In fact, the way it's been drawn. it graphically looks like you would have to go all the way to the space between the beds in order to turn around and then do a side-approach in order to open the bathroom door.


----------



## steveray (Sep 14, 2021)

I think what Rick is saying is that there may be no viable turnaround space in a 48" wide hallway...Rick? Which is why I mentioned the 60" hall in post 18...


----------



## Yikes (Sep 14, 2021)

steveray said:


> I think what Rick is saying is that there may be no viable turnaround space in a 48" wide hallway...Rick? Which is why I mentioned the 60" hall in post 18...


OK.  My comments in post #23 were responding to Rick's post #7, where he asked:

_"But what about besides vestibules?
1. Does this code section also need to be for: a bathroom door to a shower or toilet compartment door that are close together. Do they need a turning space between them and at least 48" between the doors?"_


----------



## Rick18071 (Sep 14, 2021)

## Dataset
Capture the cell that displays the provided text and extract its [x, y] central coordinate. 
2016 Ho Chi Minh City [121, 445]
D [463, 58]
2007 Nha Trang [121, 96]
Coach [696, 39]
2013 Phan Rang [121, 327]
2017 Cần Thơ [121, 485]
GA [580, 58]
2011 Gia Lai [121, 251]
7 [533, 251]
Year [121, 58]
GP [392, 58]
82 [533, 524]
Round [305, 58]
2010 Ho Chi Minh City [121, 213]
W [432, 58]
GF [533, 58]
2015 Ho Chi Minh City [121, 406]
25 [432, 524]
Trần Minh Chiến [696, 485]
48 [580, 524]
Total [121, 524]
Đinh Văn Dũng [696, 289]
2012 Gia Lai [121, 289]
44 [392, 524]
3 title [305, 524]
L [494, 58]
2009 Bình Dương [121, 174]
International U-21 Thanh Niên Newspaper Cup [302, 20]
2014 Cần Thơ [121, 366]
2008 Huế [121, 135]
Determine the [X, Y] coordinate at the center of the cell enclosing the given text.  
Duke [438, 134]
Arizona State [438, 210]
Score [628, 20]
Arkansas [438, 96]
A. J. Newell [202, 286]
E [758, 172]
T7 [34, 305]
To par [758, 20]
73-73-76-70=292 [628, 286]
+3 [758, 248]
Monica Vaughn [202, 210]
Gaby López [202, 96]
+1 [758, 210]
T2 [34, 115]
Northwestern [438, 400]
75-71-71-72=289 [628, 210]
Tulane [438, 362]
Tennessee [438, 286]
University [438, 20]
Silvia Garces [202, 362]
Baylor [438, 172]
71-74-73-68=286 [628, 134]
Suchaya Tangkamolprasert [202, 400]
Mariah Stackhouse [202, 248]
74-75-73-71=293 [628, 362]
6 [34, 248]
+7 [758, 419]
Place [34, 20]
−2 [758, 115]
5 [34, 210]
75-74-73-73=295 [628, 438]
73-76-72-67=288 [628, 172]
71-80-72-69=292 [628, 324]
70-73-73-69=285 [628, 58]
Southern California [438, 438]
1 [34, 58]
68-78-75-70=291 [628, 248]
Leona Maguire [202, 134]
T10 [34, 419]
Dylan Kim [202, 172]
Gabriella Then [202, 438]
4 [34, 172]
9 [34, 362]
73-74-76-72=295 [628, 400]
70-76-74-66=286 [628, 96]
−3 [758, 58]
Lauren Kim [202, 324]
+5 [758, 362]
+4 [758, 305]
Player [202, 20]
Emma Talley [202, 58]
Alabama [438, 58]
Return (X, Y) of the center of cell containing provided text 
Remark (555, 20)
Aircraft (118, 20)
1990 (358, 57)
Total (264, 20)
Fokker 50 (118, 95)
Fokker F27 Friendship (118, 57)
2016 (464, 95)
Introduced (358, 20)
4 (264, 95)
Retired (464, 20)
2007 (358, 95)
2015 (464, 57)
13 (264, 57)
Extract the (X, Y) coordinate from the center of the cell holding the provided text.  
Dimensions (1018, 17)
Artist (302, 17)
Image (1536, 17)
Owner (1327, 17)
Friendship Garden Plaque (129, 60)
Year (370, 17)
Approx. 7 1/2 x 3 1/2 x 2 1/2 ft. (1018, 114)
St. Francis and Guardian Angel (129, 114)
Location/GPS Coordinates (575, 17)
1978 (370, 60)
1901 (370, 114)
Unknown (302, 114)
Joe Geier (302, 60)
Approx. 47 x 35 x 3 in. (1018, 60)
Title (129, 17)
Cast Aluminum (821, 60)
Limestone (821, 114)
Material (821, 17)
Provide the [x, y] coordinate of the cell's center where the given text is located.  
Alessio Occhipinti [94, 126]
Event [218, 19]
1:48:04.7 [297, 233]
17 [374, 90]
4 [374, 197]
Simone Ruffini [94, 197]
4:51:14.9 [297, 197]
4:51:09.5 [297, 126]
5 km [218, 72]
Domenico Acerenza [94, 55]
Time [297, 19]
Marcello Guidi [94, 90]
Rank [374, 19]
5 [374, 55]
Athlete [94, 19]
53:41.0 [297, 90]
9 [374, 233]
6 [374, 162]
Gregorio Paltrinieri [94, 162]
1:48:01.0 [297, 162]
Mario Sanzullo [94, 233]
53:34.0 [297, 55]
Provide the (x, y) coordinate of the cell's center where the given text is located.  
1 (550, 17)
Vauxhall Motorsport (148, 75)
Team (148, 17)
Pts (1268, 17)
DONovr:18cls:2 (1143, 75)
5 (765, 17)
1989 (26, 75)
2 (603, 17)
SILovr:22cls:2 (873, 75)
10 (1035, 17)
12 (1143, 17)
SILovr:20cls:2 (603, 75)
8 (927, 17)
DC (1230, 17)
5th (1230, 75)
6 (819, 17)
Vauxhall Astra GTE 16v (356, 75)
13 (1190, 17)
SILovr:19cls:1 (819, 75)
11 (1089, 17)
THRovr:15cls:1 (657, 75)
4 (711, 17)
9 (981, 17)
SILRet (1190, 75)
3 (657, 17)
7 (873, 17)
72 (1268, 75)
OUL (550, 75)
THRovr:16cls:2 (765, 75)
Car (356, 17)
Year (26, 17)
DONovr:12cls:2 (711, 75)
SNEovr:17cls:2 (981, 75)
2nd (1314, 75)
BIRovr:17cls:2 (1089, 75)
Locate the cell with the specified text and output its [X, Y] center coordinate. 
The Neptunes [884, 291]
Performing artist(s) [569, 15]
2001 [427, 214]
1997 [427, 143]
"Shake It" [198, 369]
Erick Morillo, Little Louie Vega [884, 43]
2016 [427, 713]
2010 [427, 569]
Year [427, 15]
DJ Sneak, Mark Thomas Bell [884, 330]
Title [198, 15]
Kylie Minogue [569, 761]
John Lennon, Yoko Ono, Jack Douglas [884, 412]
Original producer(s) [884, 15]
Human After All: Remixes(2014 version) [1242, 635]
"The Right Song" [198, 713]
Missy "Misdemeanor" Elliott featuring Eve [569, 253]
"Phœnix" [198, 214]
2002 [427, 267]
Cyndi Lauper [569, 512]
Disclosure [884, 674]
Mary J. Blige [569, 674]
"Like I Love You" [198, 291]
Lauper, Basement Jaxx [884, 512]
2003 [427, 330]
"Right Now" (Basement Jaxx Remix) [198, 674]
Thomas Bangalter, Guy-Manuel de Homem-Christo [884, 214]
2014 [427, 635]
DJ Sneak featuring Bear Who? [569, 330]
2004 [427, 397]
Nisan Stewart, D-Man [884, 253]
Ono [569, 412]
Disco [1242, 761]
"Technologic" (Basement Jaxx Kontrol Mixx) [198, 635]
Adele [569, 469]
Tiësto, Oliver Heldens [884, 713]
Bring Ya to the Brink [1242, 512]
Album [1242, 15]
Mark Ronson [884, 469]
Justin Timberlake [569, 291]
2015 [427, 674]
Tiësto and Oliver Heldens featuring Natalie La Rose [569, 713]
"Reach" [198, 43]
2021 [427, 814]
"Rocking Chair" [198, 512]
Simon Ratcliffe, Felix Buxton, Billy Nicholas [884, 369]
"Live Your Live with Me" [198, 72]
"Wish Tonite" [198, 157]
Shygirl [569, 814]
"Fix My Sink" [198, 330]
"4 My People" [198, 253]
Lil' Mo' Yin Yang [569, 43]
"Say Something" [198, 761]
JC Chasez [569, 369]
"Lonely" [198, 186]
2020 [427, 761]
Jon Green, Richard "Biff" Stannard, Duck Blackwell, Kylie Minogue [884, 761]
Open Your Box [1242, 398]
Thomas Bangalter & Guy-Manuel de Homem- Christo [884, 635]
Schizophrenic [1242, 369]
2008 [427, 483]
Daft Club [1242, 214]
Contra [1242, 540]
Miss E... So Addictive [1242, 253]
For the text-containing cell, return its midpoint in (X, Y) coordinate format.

## Challenge 1
List every post number that is referred to in the forum thread on hallway turning space.
## Challenge 2
Continue the forum thread on hallway turning space with the post by Rick18071.
The records are not required for what follows.

## Written response 1
18, 23, 7

## Written response 2
Thank Yikes, Steveray and everyone else. I understand now that ICC/ANSI A117.1 section 404.2.5  is for all spaces including outside, not just for vestibules. And the turn around space does not need to be directly between the two doors in a Series but could be somewhere else in the same space that is between the doors.
A 4' wide corridor with 20 doors would only need one turning space anywhere in the corridor.


----------



## steveray (Sep 15, 2021)

One more thing that is still allowed to be discriminatory in accessibility...


----------



## Rick18071 (Sep 16, 2021)

steveray said:


> One more thing that is still allowed to be discriminatory in accessibility...


What does this mean?


----------



## steveray (Sep 16, 2021)

The person in the wheelchair needs to go 100' down the hall to turn around or "backup" in some cases...Where everyone else doesn't...


----------



## JPohling (Sep 29, 2022)

In the condition regarding the lift and the primary entrance I would say yes they need to comply with doors in series as that is how they will be used


----------



## Genduct (Oct 1, 2022)

Rick18071 said:


> ICC/ANSI A117.1 Two doors in a Series. Distance between two hinged or pivoted doors in series shall be 48" Min. plus width of any door swinging into the space. The space between the doors shall provide a turning space complying with Section 304.
> 
> Usually i need to check vestibules for this. But does this rule also need to be for a bathroom door to a shower or toilet compartment door that are close together?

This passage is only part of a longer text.